Department of Molecular Genetics and Microbiology, School of Medicine, SUNY, Stony Brook, NY 11794-5222, U.S.A.

Abstract: Intergenic repeat units of 127-bp (RU-1) and 168-bp (RU-2), as well as a newly-found class of 103-bp (RU-3), represent small mobile sequences in enterobacterial genomes present in multiple intergenic regions. These repeat sequences display similarities to eukaryotic miniature inverted-repeat transposable elements (MITE). The RU mobile elements have not been reported to encode amino acid sequences. An in silico approach was used to scan genomes for location of repeat units. RU sequences are found to have open reading frames, which are present in annotated gene loci whereby the RU amino acid sequence is maintained.

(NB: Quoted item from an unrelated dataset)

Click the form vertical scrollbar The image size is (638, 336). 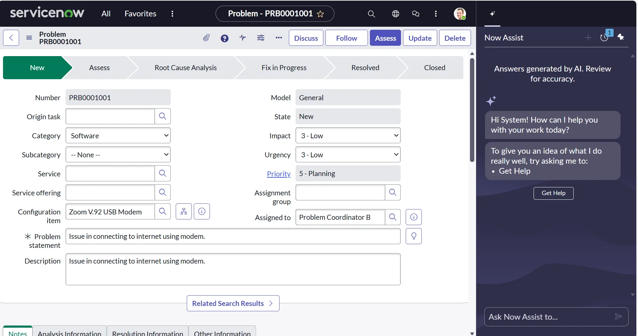click(472, 110)
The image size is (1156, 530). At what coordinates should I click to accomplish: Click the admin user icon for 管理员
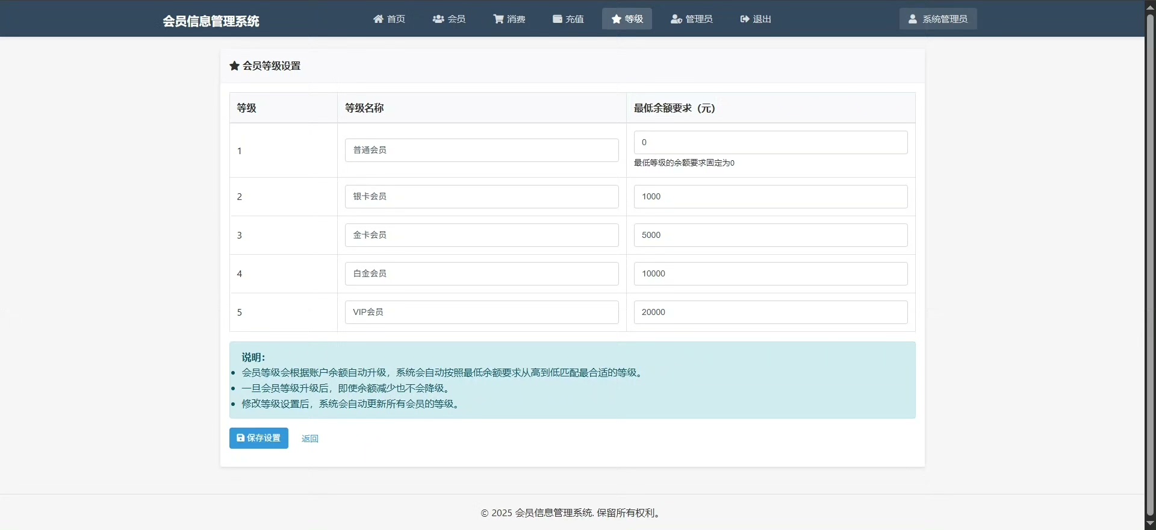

Gene loci that display repeat units include those that encode large proteins which are part of super families that carry conserved domains and those that carry predicted motifs such as signal peptide sequences and transmembrane domains. A putative exported protein in Y. pestis and a phylogenetically conserved putative inner membrane protein in Salmonella species represent some of the more interesting constructs. We hypothesize that a major outcome of RU open reading frame fusions is the evolutionary emergence of new proteins.

Abbreviations: RU, repeat unit; nt, nucleotide; aa, amino acid; bp, base pair; ERIC, enterobacterial repetitive intergenic consensus; YPAL, Yersinia palindromic sequences; MITE, miniature inverted-repeat transposable elements.